En l’espace de 3 jours au mois de juillet, 31 000 hectares de végétation sont partis en fumée.
Le gouvernement italien mené par Giorgia Meloni a demandé la révision des objectifs européens sur le climat et l’énergie : quelle est la politique écologique italienne ?
La politique écologique et environnementale italienne a pris du retard par rapport aux enjeux actuels pour l’Italie et revient même sur certains accords et engagements de l’Italie au niveau européen. Le gouvernement italien a préféré une politique environnementale dite « conservatrice ». Seuls les secteurs de l’énergie et de l’agriculture sont concernés par des mesures limitées pour la lutte contre le changement climatique. Le plan de relance (PNR) proposé mise plutôt sur un renforcement de la souveraineté énergétique du pays avec le redéploiement du nucléaire – arrêté il y a 30 ans en Italie -, le forage d’hydrocarbures en mer Adriatique ou le développement du gaz et des renouvelables. Les orientations politiques récentes ne permettent pas au gouvernement italien de dépenser les 1,3 milliards d’euros prévus précédemment par le Plan national de reprise et de résilience (PNRR) dédié à la lutte contre les inondations, les glissements de terrain ou l’érosion côtière, ainsi que les 15 milliards supplémentaires issus du PNRR modifié par le ministre italien des Affaires européennes, Raffaele Fitto.
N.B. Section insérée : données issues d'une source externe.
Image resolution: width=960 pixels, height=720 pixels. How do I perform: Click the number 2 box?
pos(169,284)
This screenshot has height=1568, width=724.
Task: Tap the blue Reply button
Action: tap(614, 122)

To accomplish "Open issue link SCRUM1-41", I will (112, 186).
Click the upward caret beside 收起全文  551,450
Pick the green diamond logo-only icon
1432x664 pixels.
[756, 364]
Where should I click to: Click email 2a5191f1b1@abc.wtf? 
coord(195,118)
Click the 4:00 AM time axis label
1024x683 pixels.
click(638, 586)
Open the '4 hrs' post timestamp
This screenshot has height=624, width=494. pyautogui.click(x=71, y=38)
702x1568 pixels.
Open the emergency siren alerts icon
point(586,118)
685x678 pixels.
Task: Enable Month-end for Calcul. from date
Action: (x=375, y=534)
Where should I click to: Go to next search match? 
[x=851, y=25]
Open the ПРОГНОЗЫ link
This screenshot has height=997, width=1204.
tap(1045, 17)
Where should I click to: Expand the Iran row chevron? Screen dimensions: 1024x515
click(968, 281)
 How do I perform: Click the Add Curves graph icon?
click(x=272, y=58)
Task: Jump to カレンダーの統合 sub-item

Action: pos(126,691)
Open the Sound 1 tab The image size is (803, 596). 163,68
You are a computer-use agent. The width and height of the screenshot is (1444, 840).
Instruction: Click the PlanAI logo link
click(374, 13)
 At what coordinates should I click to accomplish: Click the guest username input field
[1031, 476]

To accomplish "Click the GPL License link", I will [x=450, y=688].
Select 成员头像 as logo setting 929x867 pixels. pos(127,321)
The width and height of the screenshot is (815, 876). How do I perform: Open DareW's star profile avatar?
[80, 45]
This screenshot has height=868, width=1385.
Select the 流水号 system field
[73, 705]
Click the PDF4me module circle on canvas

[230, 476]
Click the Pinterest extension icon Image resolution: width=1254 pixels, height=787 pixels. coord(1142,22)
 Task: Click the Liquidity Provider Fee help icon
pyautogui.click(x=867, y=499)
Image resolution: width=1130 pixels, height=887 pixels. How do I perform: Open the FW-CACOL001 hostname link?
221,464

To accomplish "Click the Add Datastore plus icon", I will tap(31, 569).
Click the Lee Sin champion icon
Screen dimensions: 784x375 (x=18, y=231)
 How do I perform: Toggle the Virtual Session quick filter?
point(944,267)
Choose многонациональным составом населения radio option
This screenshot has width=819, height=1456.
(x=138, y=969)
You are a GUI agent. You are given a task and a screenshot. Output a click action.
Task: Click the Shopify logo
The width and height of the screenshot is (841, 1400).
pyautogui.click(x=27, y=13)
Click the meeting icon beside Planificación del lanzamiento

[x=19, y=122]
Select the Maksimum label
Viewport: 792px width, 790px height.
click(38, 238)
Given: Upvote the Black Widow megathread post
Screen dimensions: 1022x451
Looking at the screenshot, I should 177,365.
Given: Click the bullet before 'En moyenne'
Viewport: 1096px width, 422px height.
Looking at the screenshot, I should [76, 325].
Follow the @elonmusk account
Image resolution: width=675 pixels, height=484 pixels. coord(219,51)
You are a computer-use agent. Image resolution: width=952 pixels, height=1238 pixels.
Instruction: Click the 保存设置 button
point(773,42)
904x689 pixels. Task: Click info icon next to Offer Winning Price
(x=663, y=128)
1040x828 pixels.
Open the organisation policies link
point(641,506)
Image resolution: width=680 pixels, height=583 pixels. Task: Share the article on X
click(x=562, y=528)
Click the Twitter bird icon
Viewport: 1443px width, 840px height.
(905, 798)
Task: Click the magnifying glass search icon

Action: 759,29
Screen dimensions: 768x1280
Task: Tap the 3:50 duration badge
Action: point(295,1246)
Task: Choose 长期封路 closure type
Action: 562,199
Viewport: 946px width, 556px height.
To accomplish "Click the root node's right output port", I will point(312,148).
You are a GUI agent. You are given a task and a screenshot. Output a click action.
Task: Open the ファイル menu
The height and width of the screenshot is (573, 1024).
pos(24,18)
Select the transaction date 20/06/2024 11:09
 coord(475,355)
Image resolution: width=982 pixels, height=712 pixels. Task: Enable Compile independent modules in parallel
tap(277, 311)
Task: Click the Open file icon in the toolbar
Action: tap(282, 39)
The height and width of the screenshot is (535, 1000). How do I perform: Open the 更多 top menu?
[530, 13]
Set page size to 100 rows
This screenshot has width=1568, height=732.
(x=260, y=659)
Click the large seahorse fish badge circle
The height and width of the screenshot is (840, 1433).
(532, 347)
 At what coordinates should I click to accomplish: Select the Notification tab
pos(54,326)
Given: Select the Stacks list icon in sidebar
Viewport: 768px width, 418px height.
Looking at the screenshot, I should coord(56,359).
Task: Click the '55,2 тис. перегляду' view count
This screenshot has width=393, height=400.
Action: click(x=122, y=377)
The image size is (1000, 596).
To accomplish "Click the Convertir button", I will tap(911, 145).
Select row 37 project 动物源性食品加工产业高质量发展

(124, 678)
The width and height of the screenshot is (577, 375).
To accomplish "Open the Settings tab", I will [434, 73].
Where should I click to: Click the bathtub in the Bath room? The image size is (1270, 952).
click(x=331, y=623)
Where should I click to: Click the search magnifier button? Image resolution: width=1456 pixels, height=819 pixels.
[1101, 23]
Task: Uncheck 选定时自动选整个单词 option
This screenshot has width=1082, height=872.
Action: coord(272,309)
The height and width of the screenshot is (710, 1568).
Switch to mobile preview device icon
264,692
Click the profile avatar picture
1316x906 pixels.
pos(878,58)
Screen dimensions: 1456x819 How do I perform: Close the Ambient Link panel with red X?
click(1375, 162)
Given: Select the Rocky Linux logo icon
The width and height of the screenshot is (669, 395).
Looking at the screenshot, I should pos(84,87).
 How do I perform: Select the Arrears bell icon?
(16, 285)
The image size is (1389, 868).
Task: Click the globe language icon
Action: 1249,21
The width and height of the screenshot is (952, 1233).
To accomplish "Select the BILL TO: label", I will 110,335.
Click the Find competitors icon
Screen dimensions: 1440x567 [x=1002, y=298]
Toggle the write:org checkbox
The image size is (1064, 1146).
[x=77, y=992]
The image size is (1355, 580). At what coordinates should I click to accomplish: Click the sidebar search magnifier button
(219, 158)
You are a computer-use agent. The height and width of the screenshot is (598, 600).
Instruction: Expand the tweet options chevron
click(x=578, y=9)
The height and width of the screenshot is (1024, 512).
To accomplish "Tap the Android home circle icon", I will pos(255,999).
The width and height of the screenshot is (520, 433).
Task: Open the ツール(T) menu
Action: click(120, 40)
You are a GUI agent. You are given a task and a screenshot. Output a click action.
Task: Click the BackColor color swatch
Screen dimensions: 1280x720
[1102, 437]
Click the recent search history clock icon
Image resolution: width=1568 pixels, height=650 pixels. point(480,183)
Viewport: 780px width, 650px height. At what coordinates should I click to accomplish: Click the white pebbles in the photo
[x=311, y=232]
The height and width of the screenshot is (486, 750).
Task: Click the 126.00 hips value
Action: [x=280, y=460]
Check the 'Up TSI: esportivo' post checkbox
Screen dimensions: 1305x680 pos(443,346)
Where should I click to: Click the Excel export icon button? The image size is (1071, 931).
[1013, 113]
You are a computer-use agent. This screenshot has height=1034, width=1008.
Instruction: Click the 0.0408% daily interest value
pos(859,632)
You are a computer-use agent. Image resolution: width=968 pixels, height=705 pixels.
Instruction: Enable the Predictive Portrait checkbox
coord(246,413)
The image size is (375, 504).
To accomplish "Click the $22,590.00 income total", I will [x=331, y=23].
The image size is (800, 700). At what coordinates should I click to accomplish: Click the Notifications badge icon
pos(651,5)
Des mesures particulières ont-elles été prises suite aux phénomènes de cet été ?
Plusieurs fois, l’état d’urgence a été décrété dans différentes régions de l’Italie, ce qui a permis de renforcer les moyens d’interventions et de secours, notamment venant de nos voisins européens. Mais aussi de pouvoir espérer des dédommagements de la part de l’Etat italien ou des régions. Les indemnisations des assurances privées sont souvent limitées pour les phénomènes climatiques, ou hors budget pour la plupart des professionnels.
Ces derniers mois, le gouvernement a déjà augmenté le recrutement de professionnels aux opérations de secours et les budgets liés aux véhicules et aux avions de la protection civile italienne.
Un grand plan de prévention hydrogéologique est aussi prévu afin de sécuriser le territoire à court et moyen terme.
Enfin, une enveloppe d’aide d’urgence de 24 millions d’euros sera allouée aux entreprises de la région d’Émilie-Romagne, des Marches et de Toscane touchées par les inondations de ces dernières semaines. et la possibilité d’accéder à une caisse spéciale de licenciement pour les salariés du secteur du bâtiment et de l’agriculture est en discussion.